▶ Text
***

HOUSE BILL REPORT

                 ESHB 2050

 

                    As Passed Legislature

                             

 

Title:  An act relating to determining the impairment of water rights and uses.

 

Brief Description:  Identifying when a new water right would interfere with an existing water right.

 

Sponsors:  By House Committee on Agriculture & Ecology (originally sponsored by  Representatives Mastin, Chandler, Clements and Honeyford).

 

Brief History:

Committee Activity:

Agriculture & Ecology:  2/24/97, 3/3/97 [DPS].

Floor Activity:

Passed House:  3/14/97, 59‑35.

Senate Amended.

House Concurred.

Passed Legislature.

***

▶ Data extract
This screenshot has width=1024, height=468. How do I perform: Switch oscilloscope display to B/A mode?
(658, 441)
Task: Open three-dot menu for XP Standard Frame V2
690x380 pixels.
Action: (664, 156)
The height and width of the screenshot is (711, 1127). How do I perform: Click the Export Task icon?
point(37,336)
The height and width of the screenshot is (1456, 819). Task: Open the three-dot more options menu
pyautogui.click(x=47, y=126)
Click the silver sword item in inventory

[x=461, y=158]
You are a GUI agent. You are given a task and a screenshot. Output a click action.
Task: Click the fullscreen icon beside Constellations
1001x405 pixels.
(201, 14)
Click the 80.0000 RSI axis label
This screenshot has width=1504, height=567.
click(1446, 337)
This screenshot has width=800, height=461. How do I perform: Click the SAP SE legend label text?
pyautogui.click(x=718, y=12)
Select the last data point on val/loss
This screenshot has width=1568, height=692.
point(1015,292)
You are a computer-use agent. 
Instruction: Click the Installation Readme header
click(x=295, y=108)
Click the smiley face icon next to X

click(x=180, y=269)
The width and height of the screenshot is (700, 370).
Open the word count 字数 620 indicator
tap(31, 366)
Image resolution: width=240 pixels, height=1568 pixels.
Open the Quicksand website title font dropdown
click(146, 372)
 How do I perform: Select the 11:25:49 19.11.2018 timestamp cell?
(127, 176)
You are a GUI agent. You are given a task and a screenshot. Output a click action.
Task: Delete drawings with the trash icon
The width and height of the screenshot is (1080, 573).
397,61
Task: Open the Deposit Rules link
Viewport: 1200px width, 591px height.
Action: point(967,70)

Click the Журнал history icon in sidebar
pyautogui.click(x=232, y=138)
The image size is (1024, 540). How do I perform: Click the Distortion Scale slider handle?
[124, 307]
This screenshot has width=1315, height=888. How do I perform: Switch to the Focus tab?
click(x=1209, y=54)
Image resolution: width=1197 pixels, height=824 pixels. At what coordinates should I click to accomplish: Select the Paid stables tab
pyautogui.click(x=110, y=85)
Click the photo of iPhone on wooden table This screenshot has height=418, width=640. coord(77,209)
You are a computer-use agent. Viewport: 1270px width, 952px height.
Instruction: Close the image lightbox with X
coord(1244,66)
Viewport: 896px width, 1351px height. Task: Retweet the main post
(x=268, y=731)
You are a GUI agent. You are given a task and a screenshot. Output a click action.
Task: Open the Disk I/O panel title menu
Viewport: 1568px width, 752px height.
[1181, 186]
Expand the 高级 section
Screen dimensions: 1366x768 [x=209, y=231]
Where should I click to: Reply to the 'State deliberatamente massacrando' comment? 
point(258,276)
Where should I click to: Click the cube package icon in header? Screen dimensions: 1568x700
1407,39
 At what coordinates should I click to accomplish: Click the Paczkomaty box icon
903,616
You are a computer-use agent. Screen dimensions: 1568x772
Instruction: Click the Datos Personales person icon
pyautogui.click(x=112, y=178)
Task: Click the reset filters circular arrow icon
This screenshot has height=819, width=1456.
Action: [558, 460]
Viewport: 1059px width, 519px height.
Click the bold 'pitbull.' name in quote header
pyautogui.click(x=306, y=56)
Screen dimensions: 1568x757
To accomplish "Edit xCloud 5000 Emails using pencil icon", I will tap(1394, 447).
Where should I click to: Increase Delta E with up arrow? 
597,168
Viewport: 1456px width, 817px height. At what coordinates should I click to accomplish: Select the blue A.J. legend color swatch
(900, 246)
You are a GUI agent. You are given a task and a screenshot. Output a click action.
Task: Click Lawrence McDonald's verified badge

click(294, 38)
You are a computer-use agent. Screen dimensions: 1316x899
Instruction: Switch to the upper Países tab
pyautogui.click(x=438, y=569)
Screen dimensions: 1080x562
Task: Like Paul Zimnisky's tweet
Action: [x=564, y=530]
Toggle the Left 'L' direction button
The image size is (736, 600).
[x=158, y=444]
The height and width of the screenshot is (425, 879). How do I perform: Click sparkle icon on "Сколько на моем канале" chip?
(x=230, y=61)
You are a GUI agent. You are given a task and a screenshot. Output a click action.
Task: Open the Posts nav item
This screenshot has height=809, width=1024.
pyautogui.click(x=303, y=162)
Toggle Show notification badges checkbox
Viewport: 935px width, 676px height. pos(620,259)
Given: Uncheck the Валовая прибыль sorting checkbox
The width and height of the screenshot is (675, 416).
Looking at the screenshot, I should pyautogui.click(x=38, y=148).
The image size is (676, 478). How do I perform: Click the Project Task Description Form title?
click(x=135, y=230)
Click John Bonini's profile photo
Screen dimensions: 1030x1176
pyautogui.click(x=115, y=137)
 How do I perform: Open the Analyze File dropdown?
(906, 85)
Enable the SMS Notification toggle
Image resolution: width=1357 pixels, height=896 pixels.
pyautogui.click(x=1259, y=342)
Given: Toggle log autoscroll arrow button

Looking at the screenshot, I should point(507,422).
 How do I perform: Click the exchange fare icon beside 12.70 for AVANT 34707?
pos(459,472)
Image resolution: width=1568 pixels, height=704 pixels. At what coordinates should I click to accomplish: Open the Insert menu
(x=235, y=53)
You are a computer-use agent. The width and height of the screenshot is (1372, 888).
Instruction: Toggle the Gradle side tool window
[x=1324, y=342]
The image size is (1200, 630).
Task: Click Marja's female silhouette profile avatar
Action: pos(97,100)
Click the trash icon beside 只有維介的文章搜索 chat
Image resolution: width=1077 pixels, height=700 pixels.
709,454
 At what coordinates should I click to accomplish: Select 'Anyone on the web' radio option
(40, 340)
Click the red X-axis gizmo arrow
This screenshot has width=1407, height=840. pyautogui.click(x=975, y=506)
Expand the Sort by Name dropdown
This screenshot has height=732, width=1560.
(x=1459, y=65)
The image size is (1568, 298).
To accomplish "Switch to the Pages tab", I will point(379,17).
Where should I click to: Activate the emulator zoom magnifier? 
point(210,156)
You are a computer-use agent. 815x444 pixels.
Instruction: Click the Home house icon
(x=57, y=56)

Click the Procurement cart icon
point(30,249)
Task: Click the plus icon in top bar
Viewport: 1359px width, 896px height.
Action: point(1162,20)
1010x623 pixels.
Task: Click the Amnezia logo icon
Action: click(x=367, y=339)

***

▶ Tasks to carry out
**a.** In the House bill report on water rights, what was the vote when the bill passed the House?
**b.** Continue the House bill report on water rights impairment from where it stops.

▶ Answers given
**a.** 59‑35

**b.**
HOUSE COMMITTEE ON AGRICULTURE & ECOLOGY

 

Majority Report:  The substitute bill be substituted therefor and the substitute bill do pass.  Signed by 7 members:  Representatives Chandler, Chairman; Parlette, Vice Chairman; Schoesler, Vice Chairman; Delvin; Koster; Mastin and Sump.

 

Minority Report:  Without recommendation.  Signed by 4 members:  Representatives Linville, Ranking Minority Member; Anderson, Assistant Ranking Minority Member; Cooper and Regala.

 

Staff:  Kenneth Hirst (786-7105).

 

Background:  Protection of Senior Rights.  If, upon investigating an application for a water right permit, the Department of Ecology (DOE) finds that the use of water proposed in the application would impair or conflict with existing rights, it must deny the issuance of the permit.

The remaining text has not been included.